Given instruction
Can you render every one of the rows below as a Markdown table with a column No. for the row number and a column Line for the row itself, leaving out the blank ones?

═══ Records shown

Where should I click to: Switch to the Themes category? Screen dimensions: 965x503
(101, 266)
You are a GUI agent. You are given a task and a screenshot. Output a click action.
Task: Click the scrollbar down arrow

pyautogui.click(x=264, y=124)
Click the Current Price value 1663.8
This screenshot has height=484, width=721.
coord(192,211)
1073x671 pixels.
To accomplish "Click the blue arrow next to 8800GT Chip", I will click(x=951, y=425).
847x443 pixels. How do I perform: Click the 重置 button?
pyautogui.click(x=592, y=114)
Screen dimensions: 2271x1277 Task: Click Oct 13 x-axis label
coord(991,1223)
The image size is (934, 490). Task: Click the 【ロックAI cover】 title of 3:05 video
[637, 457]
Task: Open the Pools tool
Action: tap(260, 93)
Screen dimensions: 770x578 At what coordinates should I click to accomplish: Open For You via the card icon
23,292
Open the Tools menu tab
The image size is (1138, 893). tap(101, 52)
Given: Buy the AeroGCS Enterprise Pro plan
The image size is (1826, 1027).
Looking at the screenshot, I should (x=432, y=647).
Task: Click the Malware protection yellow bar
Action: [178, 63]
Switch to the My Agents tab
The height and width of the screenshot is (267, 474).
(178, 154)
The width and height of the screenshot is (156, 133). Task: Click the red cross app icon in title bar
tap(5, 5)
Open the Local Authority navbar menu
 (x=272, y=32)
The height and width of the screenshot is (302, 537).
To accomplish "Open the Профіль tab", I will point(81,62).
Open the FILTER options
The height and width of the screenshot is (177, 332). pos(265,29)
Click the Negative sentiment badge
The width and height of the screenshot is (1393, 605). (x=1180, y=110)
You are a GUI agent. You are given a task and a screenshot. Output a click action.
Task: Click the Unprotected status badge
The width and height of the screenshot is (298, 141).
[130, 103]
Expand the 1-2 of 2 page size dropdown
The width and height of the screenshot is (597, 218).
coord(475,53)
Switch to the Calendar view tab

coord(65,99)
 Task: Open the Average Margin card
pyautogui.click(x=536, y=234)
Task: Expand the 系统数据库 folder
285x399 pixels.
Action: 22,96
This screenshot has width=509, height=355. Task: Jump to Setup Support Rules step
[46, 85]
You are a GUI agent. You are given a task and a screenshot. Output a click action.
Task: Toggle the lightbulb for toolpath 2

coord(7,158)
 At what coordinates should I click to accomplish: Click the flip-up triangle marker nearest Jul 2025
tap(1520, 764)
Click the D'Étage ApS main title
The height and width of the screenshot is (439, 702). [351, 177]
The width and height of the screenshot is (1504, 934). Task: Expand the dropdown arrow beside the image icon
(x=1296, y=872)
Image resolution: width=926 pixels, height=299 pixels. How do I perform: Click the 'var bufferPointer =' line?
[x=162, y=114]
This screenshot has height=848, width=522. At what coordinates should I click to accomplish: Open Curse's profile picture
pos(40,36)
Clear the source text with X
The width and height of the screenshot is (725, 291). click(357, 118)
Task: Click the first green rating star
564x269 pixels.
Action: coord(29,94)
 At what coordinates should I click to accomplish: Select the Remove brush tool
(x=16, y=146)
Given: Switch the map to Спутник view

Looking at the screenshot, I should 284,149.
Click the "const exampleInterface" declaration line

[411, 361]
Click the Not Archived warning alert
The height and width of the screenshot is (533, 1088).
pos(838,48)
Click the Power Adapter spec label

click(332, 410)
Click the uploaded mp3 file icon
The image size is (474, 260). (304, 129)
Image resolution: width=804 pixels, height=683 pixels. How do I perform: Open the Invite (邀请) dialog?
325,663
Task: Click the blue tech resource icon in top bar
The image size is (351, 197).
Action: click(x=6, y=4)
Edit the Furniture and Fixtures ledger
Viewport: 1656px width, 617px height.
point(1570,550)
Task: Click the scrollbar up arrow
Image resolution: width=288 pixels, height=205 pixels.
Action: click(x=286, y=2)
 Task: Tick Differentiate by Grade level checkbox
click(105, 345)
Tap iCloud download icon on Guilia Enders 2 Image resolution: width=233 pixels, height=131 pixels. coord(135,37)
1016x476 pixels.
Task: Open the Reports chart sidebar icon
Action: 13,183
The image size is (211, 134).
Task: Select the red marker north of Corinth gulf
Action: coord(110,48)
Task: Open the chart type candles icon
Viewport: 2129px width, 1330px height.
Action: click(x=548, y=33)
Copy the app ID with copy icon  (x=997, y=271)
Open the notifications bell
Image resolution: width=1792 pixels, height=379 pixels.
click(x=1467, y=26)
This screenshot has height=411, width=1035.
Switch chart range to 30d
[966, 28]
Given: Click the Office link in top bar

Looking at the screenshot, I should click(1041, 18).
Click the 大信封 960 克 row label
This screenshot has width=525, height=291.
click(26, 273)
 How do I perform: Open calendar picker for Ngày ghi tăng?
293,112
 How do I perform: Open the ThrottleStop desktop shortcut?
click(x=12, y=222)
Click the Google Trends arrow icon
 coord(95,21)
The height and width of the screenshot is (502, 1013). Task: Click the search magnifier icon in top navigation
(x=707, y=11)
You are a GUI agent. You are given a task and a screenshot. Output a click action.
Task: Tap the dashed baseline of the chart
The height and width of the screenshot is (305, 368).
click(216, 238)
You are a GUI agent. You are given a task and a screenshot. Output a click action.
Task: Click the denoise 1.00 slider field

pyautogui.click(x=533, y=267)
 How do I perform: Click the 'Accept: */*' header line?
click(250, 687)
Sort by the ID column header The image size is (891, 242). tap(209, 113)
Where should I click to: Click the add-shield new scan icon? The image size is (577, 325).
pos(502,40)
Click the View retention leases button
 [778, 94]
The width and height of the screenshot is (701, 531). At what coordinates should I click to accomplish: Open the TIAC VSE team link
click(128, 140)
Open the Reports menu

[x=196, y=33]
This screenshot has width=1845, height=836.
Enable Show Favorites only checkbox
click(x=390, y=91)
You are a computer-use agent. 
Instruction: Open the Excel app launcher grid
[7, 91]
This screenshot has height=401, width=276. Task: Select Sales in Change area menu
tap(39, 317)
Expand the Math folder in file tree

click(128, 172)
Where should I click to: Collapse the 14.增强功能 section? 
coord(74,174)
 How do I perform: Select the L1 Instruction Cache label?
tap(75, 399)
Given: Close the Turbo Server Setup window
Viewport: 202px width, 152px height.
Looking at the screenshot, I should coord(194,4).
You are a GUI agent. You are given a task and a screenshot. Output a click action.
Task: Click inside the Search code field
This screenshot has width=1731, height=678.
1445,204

══════

Worked solution
| No. | Line |
|---|---|
| 1 | Where should I click to: Switch to the Themes category? Screen dimensions: 965x503 |
| 2 | (101, 266) |
| 3 | You are a GUI agent. You are given a task and a screenshot. Output a click action. |
| 4 | Task: Click the scrollbar down arrow |
| 5 | pyautogui.click(x=264, y=124) |
| 6 | Click the Current Price value 1663.8 |
| 7 | This screenshot has height=484, width=721. |
| 8 | coord(192,211) |
| 9 | 1073x671 pixels. |
| 10 | To accomplish "Click the blue arrow next to 8800GT Chip", I will click(x=951, y=425). |
| 11 | 847x443 pixels. How do I perform: Click the 重置 button? |
| 12 | pyautogui.click(x=592, y=114) |
| 13 | Screen dimensions: 2271x1277 Task: Click Oct 13 x-axis label |
| 14 | coord(991,1223) |
| 15 | The image size is (934, 490). Task: Click the 【ロックAI cover】 title of 3:05 video |
| 16 | [637, 457] |
| 17 | Task: Open the Pools tool |
| 18 | Action: tap(260, 93) |
| 19 | Screen dimensions: 770x578 At what coordinates should I click to accomplish: Open For You via the card icon |
| 20 | 23,292 |
| 21 | Open the Tools menu tab |
| 22 | The image size is (1138, 893). tap(101, 52) |
| 23 | Given: Buy the AeroGCS Enterprise Pro plan |
| 24 | The image size is (1826, 1027). |
| 25 | Looking at the screenshot, I should (x=432, y=647). |
| 26 | Task: Click the Malware protection yellow bar |
| 27 | Action: [178, 63] |
| 28 | Switch to the My Agents tab |
| 29 | The height and width of the screenshot is (267, 474). |
| 30 | (178, 154) |
| 31 | The width and height of the screenshot is (156, 133). Task: Click the red cross app icon in title bar |
| 32 | tap(5, 5) |
| 33 | Open the Local Authority navbar menu |
| 34 |  (x=272, y=32) |
| 35 | The height and width of the screenshot is (302, 537). |
| 36 | To accomplish "Open the Профіль tab", I will point(81,62). |
| 37 | Open the FILTER options |
| 38 | The height and width of the screenshot is (177, 332). pos(265,29) |
| 39 | Click the Negative sentiment badge |
| 40 | The width and height of the screenshot is (1393, 605). (x=1180, y=110) |
| 41 | You are a GUI agent. You are given a task and a screenshot. Output a click action. |
| 42 | Task: Click the Unprotected status badge |
| 43 | The width and height of the screenshot is (298, 141). |
| 44 | [130, 103] |
| 45 | Expand the 1-2 of 2 page size dropdown |
| 46 | The width and height of the screenshot is (597, 218). |
| 47 | coord(475,53) |
| 48 | Switch to the Calendar view tab |
| 49 | coord(65,99) |
| 50 |  Task: Open the Average Margin card |
| 51 | pyautogui.click(x=536, y=234) |
| 52 | Task: Expand the 系统数据库 folder |
| 53 | 285x399 pixels. |
| 54 | Action: 22,96 |
| 55 | This screenshot has width=509, height=355. Task: Jump to Setup Support Rules step |
| 56 | [46, 85] |
| 57 | You are a GUI agent. You are given a task and a screenshot. Output a click action. |
| 58 | Task: Toggle the lightbulb for toolpath 2 |
| 59 | coord(7,158) |
| 60 |  At what coordinates should I click to accomplish: Click the flip-up triangle marker nearest Jul 2025 |
| 61 | tap(1520, 764) |
| 62 | Click the D'Étage ApS main title |
| 63 | The height and width of the screenshot is (439, 702). [351, 177] |
| 64 | The width and height of the screenshot is (1504, 934). Task: Expand the dropdown arrow beside the image icon |
| 65 | (x=1296, y=872) |
| 66 | Image resolution: width=926 pixels, height=299 pixels. How do I perform: Click the 'var bufferPointer =' line? |
| 67 | [x=162, y=114] |
| 68 | This screenshot has height=848, width=522. At what coordinates should I click to accomplish: Open Curse's profile picture |
| 69 | pos(40,36) |
| 70 | Clear the source text with X |
| 71 | The width and height of the screenshot is (725, 291). click(357, 118) |
| 72 | Task: Click the first green rating star |
| 73 | 564x269 pixels. |
| 74 | Action: coord(29,94) |
| 75 |  At what coordinates should I click to accomplish: Select the Remove brush tool |
| 76 | (x=16, y=146) |
| 77 | Given: Switch the map to Спутник view |
| 78 | Looking at the screenshot, I should 284,149. |
| 79 | Click the "const exampleInterface" declaration line |
| 80 | [411, 361] |
| 81 | Click the Not Archived warning alert |
| 82 | The height and width of the screenshot is (533, 1088). |
| 83 | pos(838,48) |
| 84 | Click the Power Adapter spec label |
| 85 | click(332, 410) |
| 86 | Click the uploaded mp3 file icon |
| 87 | The image size is (474, 260). (304, 129) |
| 88 | Image resolution: width=804 pixels, height=683 pixels. How do I perform: Open the Invite (邀请) dialog? |
| 89 | 325,663 |
| 90 | Task: Click the blue tech resource icon in top bar |
| 91 | The image size is (351, 197). |
| 92 | Action: click(x=6, y=4) |
| 93 | Edit the Furniture and Fixtures ledger |
| 94 | Viewport: 1656px width, 617px height. |
| 95 | point(1570,550) |
| 96 | Task: Click the scrollbar up arrow |
| 97 | Image resolution: width=288 pixels, height=205 pixels. |
| 98 | Action: click(x=286, y=2) |
| 99 |  Task: Tick Differentiate by Grade level checkbox |
| 100 | click(105, 345) |
| 101 | Tap iCloud download icon on Guilia Enders 2 Image resolution: width=233 pixels, height=131 pixels. coord(135,37) |
| 102 | 1016x476 pixels. |
| 103 | Task: Open the Reports chart sidebar icon |
| 104 | Action: 13,183 |
| 105 | The image size is (211, 134). |
| 106 | Task: Select the red marker north of Corinth gulf |
| 107 | Action: coord(110,48) |
| 108 | Task: Open the chart type candles icon |
| 109 | Viewport: 2129px width, 1330px height. |
| 110 | Action: click(x=548, y=33) |
| 111 | Copy the app ID with copy icon  (x=997, y=271) |
| 112 | Open the notifications bell |
| 113 | Image resolution: width=1792 pixels, height=379 pixels. |
| 114 | click(x=1467, y=26) |
| 115 | This screenshot has height=411, width=1035. |
| 116 | Switch chart range to 30d |
| 117 | [966, 28] |
| 118 | Given: Click the Office link in top bar |
| 119 | Looking at the screenshot, I should click(1041, 18). |
| 120 | Click the 大信封 960 克 row label |
| 121 | This screenshot has width=525, height=291. |
| 122 | click(26, 273) |
| 123 |  How do I perform: Open calendar picker for Ngày ghi tăng? |
| 124 | 293,112 |
| 125 |  How do I perform: Open the ThrottleStop desktop shortcut? |
| 126 | click(x=12, y=222) |
| 127 | Click the Google Trends arrow icon |
| 128 |  coord(95,21) |
| 129 | The height and width of the screenshot is (502, 1013). Task: Click the search magnifier icon in top navigation |
| 130 | (x=707, y=11) |
| 131 | You are a GUI agent. You are given a task and a screenshot. Output a click action. |
| 132 | Task: Tap the dashed baseline of the chart |
| 133 | The height and width of the screenshot is (305, 368). |
| 134 | click(216, 238) |
| 135 | You are a GUI agent. You are given a task and a screenshot. Output a click action. |
| 136 | Task: Click the denoise 1.00 slider field |
| 137 | pyautogui.click(x=533, y=267) |
| 138 |  How do I perform: Click the 'Accept: */*' header line? |
| 139 | click(250, 687) |
| 140 | Sort by the ID column header The image size is (891, 242). tap(209, 113) |
| 141 | Where should I click to: Click the add-shield new scan icon? The image size is (577, 325). |
| 142 | pos(502,40) |
| 143 | Click the View retention leases button |
| 144 |  [778, 94] |
| 145 | The width and height of the screenshot is (701, 531). At what coordinates should I click to accomplish: Open the TIAC VSE team link |
| 146 | click(128, 140) |
| 147 | Open the Reports menu |
| 148 | [x=196, y=33] |
| 149 | This screenshot has width=1845, height=836. |
| 150 | Enable Show Favorites only checkbox |
| 151 | click(x=390, y=91) |
| 152 | You are a computer-use agent.  |
| 153 | Instruction: Open the Excel app launcher grid |
| 154 | [7, 91] |
| 155 | This screenshot has height=401, width=276. Task: Select Sales in Change area menu |
| 156 | tap(39, 317) |
| 157 | Expand the Math folder in file tree |
| 158 | click(128, 172) |
| 159 | Where should I click to: Collapse the 14.增强功能 section?  |
| 160 | coord(74,174) |
| 161 |  How do I perform: Select the L1 Instruction Cache label? |
| 162 | tap(75, 399) |
| 163 | Given: Close the Turbo Server Setup window |
| 164 | Viewport: 202px width, 152px height. |
| 165 | Looking at the screenshot, I should coord(194,4). |
| 166 | You are a GUI agent. You are given a task and a screenshot. Output a click action. |
| 167 | Task: Click inside the Search code field |
| 168 | This screenshot has width=1731, height=678. |
| 169 | 1445,204 |